Final Notes from the 2015 Cassandra Summit

This is my last post about the 2015 Cassandra Summit. This is mostly a list of random details that I wanted to keep track of. Most people may not find this useful.

DataStax 4.8 will have better ‘encryption at rest’ then previous DataStax versions. There are other providers then DataStax that should be looked at too. Note that you should use eCryptFS to encrypt the commit-log file since its typically not encrypted at rest.

Slide reviews for getting encryption right can be found at Nate’s Slide Share site. He goes over a ton including what’s wrong with how DataStax documents how to install node-node and client-node encryption, and how to do it right.

Vnodes… 256 could be high. Cassandra 3.0 will start doing 64 vnodes per physical server instead. Do not mix single token nodes and vnodes in the same datacenter. To get a mix in the same cluster, use two datacenters. Solr/Lucene and Spark currently want single-token nodes, but that’s changing.

Java drivers should have token-aware policies enabled. No load-balancer between clients and datacenter cluster. Seriously, your load balancer will do all the wrong things.

When developing code, use local consistency levels even if you have just one data center.  Also, you only think you need immediate consistency.
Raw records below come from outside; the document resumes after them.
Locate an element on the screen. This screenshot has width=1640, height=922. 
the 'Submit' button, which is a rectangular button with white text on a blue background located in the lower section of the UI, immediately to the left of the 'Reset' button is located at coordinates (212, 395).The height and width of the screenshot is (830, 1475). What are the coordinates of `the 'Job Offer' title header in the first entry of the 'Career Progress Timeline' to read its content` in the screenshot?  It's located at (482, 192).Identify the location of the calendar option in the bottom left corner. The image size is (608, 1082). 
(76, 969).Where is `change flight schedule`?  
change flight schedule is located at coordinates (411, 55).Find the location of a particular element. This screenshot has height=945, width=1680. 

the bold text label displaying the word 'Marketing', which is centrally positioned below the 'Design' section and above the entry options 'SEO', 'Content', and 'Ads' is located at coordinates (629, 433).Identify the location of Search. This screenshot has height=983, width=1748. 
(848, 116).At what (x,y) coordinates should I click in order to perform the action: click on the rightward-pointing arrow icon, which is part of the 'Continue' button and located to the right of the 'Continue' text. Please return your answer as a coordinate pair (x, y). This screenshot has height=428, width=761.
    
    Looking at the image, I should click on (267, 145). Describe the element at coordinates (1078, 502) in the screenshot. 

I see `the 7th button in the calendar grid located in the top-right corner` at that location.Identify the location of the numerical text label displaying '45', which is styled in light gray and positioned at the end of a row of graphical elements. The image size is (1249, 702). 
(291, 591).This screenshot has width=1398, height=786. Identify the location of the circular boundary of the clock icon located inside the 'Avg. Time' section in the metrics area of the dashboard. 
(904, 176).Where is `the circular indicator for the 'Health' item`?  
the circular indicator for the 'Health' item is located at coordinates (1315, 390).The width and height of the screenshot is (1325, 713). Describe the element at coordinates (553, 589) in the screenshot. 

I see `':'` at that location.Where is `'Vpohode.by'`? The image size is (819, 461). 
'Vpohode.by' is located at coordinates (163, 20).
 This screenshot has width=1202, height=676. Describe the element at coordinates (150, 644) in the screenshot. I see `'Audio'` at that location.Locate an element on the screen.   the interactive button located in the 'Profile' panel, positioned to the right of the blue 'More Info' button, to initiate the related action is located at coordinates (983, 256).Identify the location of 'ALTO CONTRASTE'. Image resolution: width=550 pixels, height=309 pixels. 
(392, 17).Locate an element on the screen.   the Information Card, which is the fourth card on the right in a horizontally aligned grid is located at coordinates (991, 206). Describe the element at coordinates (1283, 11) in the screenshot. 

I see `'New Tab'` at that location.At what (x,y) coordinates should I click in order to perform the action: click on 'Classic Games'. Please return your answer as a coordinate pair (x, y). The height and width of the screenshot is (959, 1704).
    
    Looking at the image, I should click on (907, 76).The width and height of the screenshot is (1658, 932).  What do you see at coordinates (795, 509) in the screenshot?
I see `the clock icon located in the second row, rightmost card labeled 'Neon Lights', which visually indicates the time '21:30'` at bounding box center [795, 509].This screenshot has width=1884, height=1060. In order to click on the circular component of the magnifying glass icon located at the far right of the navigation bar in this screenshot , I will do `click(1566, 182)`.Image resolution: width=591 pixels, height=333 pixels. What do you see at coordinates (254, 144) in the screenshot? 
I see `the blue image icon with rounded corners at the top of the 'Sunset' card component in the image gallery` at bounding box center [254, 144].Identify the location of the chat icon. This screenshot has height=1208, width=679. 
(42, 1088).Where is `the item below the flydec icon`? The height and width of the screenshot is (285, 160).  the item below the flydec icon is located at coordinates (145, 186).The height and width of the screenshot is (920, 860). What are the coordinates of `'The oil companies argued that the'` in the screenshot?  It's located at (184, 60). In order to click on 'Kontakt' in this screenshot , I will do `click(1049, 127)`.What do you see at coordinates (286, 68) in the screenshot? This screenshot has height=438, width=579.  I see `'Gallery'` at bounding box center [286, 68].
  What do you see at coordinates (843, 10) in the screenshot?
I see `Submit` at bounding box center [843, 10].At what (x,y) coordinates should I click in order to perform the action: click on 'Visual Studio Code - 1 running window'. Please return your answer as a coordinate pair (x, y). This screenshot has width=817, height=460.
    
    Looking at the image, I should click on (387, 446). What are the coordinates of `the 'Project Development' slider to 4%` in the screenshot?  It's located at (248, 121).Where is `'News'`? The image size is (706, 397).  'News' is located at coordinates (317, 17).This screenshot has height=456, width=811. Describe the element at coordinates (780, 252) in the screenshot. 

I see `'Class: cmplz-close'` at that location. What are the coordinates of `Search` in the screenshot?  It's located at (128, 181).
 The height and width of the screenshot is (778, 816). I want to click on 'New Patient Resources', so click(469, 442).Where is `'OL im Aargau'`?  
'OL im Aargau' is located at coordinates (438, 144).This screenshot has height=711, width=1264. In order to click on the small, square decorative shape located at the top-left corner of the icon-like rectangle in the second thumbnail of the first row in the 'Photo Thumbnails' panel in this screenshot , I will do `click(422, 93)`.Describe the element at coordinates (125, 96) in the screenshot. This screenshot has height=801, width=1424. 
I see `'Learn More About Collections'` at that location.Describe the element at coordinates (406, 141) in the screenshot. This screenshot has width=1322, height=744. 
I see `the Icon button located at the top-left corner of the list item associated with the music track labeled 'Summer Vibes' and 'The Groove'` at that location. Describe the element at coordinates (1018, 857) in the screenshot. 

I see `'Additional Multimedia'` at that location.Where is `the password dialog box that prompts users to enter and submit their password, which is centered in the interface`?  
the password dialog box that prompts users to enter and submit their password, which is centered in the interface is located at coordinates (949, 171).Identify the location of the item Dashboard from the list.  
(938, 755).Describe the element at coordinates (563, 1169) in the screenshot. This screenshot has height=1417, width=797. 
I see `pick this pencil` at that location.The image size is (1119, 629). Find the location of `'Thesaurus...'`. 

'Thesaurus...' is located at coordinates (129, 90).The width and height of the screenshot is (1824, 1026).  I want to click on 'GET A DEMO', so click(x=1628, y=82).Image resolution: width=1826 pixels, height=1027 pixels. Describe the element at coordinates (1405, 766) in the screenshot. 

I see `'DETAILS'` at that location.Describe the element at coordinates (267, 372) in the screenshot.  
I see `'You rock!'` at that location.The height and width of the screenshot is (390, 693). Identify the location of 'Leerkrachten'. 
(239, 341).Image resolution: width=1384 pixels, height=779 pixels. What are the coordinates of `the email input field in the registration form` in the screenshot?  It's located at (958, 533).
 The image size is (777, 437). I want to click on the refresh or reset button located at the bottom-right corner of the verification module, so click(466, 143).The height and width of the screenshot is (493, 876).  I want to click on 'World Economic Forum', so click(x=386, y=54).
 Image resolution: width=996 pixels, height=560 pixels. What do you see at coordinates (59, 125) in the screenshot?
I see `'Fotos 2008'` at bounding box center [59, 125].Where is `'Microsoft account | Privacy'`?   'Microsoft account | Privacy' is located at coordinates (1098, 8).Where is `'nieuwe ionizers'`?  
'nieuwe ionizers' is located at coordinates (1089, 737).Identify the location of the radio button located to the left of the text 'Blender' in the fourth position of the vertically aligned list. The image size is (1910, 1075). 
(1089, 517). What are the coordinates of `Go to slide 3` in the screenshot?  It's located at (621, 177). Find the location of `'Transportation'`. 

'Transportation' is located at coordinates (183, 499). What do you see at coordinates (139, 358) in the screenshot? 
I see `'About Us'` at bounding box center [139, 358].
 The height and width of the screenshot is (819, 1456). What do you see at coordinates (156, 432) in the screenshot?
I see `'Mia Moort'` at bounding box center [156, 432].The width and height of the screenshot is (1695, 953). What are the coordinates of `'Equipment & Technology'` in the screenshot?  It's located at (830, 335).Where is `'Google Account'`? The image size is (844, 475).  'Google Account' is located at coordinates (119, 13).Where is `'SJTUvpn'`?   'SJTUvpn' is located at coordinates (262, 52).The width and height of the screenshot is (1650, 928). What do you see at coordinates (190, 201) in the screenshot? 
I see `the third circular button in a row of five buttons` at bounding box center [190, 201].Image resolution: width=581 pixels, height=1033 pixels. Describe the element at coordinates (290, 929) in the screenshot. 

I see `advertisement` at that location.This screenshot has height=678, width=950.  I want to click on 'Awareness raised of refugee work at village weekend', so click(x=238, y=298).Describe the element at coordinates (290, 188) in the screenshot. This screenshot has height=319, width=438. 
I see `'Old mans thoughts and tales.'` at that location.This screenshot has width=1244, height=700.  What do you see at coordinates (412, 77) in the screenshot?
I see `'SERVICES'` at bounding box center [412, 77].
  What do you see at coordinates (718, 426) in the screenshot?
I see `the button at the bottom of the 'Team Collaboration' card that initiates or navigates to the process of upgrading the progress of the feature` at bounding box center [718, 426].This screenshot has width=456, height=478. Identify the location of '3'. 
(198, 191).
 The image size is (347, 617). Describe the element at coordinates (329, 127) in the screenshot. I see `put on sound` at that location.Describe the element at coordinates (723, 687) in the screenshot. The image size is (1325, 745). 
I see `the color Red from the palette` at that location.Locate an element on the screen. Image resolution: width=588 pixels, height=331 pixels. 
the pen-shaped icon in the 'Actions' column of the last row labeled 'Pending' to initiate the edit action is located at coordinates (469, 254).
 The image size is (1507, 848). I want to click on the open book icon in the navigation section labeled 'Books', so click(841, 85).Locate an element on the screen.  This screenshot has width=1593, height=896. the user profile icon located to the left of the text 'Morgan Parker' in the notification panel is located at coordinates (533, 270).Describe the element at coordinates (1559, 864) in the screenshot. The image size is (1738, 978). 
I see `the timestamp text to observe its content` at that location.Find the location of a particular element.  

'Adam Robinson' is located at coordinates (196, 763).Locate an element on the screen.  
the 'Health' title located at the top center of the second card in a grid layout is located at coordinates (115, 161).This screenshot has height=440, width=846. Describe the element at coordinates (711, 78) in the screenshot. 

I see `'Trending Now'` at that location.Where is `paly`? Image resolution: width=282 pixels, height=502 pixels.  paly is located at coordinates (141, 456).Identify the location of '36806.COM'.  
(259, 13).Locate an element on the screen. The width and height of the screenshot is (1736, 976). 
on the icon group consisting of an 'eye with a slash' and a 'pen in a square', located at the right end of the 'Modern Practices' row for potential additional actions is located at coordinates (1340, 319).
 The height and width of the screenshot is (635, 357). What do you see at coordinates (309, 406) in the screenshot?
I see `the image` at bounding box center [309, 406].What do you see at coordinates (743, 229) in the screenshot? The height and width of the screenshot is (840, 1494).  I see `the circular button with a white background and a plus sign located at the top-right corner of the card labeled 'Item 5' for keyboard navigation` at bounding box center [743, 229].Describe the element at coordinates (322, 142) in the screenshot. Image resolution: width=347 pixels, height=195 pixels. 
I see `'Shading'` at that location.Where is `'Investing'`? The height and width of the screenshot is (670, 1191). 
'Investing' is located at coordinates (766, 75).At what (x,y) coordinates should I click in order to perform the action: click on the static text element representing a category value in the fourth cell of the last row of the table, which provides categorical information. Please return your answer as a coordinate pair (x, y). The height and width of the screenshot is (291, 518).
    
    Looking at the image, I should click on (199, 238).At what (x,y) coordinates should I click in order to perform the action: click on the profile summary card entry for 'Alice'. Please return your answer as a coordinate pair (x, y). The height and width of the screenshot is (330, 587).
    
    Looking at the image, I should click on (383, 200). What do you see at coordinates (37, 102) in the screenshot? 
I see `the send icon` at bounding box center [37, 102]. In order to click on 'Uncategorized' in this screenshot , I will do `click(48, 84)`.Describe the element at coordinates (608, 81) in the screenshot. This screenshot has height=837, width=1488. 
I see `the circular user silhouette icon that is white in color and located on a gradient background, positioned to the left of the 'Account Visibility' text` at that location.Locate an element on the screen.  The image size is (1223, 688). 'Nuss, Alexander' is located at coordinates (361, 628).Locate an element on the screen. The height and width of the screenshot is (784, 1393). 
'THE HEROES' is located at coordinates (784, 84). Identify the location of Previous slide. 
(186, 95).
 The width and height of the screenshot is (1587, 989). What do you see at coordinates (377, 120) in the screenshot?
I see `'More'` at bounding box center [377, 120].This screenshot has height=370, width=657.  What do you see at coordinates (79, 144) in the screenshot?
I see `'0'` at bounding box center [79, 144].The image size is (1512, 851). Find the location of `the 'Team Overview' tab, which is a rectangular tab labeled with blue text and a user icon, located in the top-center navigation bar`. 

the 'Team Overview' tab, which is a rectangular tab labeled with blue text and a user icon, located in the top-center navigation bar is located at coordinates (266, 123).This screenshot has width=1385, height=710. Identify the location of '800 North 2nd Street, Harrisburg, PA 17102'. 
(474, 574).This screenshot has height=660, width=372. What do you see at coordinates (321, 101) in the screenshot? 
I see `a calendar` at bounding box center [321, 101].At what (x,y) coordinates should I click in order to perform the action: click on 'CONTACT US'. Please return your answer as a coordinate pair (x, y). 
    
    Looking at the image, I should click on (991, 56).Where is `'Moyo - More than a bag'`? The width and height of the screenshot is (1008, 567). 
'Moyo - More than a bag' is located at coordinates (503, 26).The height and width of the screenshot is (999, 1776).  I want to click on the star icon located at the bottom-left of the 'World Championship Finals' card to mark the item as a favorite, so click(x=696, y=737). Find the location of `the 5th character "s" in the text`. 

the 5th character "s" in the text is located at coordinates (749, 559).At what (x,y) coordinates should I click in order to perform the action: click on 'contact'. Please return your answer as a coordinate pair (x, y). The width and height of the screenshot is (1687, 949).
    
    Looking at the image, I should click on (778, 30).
When possible, use LOCAL_ONE for both reads and writes. (And don’t mistakenly use SimpleStrategy in production.)

Dropping keyspaces does not remove data from disk. (Snapshots) Remember this QA folks and for integration tests.

In general, secondary indexes are useless with the following caveats. If a partition has a ton of values, a secondary index is useful provided you also provide the partition key. Spark Integration can actually benefit from secondary indexes with the DSE install, as each Spark instance will talk to their local Cassandra node.

Low values in commitlog_total_space_in_mb will reduce the number of memtables in memory. So you may need to up that number. 4G may be appropriate. There is a direct correlation between heap size and commit log size.

Compaction can be tuned to start when sstables count is between 4 and 32 sstables per memtable. Less SSTables on disk makes reads faster, but compaction causes high io… so… yeah.

Memtables are HashMaps of array lists (currently)

Remember, if you enable RowCache in your table, the cassandra.yaml file needs to have it enabled too. (Each node)

LevelCompaction strategy should only be used with SSDs. You don’t really need the commit log on SSDs, even if your SSTables are.

Do not manually compact. If you do, you will have to forever. Also, if you change the compaction strategy, the next compaction will be huge. So just don’t.

Cassandra is CPU bound for writes, and uses memory for reads. 16G-64G ram is recommended even if the heap size is only 8G. Disk caching in linux gets the rest of them memory, which helps you out a ton.

Cassandra sweet spot is 8 cores. More i you have Spark/Solr with Cassandra on the same box.

Sized compaction needs 50% of disk free. Level compaction needs 10% free. SSDs give you 3-5t/node, with rotation drives, 1t/node. Be careful if you go as high as 20T/node… rebuilds will suck, as much as your admins life will.

Expect nodes to be added. Single-token nodes you’ll have to double them up. Vnodes you can just add them one at a time.

Use nodetool cleanup after you add nodes to the cluster or decrease replication factor. That will clean up disk space. Its an optimized compaction. If you wait, it’ll clean up itself.

Run repair weekly in 2.1. Looks like that will change in 3.0. Run repairs on a few nodes at a time to reduce overhead. Also, use the ‘pr’ setting so you’re not repairing too much. (Should have been the default)  ‘pr’ means only repair data it owns, not data from other nodes. Repairing the data you own will also cause repairs on other nodes… so, yeah.

Always use prepared statements. Always. If you are not, you’re doing something wrong. (Reduces load)

async queries are better, but more complicated.

Batch queries should stick in the same partition key for performance gain.

Cassandra/Lucene plugin that is recommended outside of DataStax: cassandra-lucene-index by Stratio.